§ **Task objective**
Repeat nothing but the lines below running from the one containing "Image resolution: width=673, height=2576." to the one containing "Registrovat (1326, 46)". Keep both end lines.

§ **Dataset records**

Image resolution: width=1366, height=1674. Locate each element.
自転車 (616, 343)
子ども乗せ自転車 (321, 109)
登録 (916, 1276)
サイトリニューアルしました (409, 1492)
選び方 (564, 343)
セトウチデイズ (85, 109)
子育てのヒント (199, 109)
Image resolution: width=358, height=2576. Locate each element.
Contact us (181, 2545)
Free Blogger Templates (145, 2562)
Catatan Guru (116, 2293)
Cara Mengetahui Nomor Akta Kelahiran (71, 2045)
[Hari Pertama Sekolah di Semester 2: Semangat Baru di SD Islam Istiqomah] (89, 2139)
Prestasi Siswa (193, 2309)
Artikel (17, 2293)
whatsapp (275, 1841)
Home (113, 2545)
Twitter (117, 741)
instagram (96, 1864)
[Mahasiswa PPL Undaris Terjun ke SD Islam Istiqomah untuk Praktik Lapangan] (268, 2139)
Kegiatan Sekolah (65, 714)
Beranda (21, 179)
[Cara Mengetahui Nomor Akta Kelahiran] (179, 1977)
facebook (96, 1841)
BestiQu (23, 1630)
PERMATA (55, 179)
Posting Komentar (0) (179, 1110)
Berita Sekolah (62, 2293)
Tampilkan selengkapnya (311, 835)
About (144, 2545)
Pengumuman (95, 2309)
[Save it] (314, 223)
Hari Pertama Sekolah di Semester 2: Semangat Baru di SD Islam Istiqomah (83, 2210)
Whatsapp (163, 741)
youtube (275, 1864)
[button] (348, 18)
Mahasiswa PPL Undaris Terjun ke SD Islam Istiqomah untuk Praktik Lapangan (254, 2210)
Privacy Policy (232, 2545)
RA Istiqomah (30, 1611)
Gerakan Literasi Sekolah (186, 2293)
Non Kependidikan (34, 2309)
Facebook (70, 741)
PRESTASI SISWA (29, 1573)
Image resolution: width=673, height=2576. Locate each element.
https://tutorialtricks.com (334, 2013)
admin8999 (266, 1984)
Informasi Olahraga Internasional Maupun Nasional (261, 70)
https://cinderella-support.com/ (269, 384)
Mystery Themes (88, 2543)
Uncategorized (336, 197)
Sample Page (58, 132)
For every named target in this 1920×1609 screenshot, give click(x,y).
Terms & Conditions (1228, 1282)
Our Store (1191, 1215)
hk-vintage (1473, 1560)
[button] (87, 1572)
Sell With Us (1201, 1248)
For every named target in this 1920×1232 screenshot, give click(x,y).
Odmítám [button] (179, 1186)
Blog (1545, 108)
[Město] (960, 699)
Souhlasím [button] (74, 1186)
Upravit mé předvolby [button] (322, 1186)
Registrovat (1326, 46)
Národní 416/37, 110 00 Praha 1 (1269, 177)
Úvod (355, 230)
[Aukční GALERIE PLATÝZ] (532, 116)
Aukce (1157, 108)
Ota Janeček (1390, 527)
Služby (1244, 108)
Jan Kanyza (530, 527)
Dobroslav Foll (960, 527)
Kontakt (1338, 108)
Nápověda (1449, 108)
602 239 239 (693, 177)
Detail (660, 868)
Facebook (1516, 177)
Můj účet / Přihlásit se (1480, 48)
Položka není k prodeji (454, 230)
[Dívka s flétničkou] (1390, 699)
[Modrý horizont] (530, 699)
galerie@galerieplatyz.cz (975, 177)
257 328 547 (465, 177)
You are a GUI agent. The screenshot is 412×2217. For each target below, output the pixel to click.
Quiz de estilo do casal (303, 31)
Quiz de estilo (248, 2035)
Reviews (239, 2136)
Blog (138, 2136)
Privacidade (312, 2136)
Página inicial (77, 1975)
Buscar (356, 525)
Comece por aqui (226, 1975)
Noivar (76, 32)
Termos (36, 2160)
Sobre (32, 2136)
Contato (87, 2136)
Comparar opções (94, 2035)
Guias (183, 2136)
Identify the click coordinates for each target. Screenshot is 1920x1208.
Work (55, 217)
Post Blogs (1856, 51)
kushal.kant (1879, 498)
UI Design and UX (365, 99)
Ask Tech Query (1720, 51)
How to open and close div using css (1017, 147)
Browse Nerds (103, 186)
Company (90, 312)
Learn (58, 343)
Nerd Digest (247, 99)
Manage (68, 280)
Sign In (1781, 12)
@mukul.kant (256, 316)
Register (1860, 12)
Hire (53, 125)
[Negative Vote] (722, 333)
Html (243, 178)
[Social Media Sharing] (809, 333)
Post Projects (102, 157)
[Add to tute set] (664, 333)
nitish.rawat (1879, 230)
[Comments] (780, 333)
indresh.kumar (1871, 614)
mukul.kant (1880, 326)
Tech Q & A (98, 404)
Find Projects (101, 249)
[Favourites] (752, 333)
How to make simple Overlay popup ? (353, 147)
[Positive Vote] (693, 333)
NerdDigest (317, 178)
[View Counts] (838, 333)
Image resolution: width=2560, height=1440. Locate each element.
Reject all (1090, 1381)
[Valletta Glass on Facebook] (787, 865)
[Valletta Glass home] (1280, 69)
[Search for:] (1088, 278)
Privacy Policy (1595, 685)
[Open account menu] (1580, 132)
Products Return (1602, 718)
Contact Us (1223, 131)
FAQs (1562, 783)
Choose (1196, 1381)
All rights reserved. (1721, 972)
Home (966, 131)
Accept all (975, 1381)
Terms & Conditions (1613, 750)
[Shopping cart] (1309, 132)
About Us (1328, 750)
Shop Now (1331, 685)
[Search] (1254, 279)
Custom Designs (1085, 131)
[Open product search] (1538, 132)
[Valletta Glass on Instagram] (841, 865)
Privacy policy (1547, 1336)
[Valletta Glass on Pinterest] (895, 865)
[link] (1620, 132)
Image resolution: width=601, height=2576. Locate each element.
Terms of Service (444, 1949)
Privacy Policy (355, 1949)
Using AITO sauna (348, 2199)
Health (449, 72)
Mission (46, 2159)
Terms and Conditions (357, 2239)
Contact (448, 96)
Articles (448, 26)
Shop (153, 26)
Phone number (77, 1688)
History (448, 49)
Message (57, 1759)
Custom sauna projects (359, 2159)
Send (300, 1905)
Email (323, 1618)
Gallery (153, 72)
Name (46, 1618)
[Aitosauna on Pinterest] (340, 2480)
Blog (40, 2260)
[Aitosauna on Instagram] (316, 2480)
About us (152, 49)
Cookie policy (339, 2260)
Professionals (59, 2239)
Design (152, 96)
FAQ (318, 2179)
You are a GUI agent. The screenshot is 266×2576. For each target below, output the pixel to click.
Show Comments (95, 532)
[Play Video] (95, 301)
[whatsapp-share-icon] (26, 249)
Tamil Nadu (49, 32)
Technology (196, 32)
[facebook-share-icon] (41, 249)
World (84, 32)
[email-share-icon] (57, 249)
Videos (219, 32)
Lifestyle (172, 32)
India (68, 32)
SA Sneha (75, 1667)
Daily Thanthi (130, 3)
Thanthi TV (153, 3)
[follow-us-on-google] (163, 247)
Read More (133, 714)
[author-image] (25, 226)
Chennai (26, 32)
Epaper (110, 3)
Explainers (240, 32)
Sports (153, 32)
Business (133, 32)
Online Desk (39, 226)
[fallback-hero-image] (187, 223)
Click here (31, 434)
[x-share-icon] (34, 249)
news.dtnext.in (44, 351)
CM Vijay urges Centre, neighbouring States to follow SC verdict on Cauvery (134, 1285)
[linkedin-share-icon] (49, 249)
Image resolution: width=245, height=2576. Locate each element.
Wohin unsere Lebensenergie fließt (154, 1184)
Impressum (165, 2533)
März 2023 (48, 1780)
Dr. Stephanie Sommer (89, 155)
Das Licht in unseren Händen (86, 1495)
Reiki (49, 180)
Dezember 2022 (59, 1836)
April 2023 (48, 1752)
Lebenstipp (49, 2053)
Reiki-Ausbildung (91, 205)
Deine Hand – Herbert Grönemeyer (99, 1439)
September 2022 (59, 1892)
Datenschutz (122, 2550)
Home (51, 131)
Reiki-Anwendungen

§ **Your solution**
Image resolution: width=673, height=2576. Locate each element.
https://tutorialtricks.com (334, 2013)
admin8999 (266, 1984)
Informasi Olahraga Internasional Maupun Nasional (261, 70)
https://cinderella-support.com/ (269, 384)
Mystery Themes (88, 2543)
Uncategorized (336, 197)
Sample Page (58, 132)
For every named target in this 1920×1609 screenshot, give click(x,y).
Terms & Conditions (1228, 1282)
Our Store (1191, 1215)
hk-vintage (1473, 1560)
[button] (87, 1572)
Sell With Us (1201, 1248)
For every named target in this 1920×1232 screenshot, give click(x,y).
Odmítám [button] (179, 1186)
Blog (1545, 108)
[Město] (960, 699)
Souhlasím [button] (74, 1186)
Upravit mé předvolby [button] (322, 1186)
Registrovat (1326, 46)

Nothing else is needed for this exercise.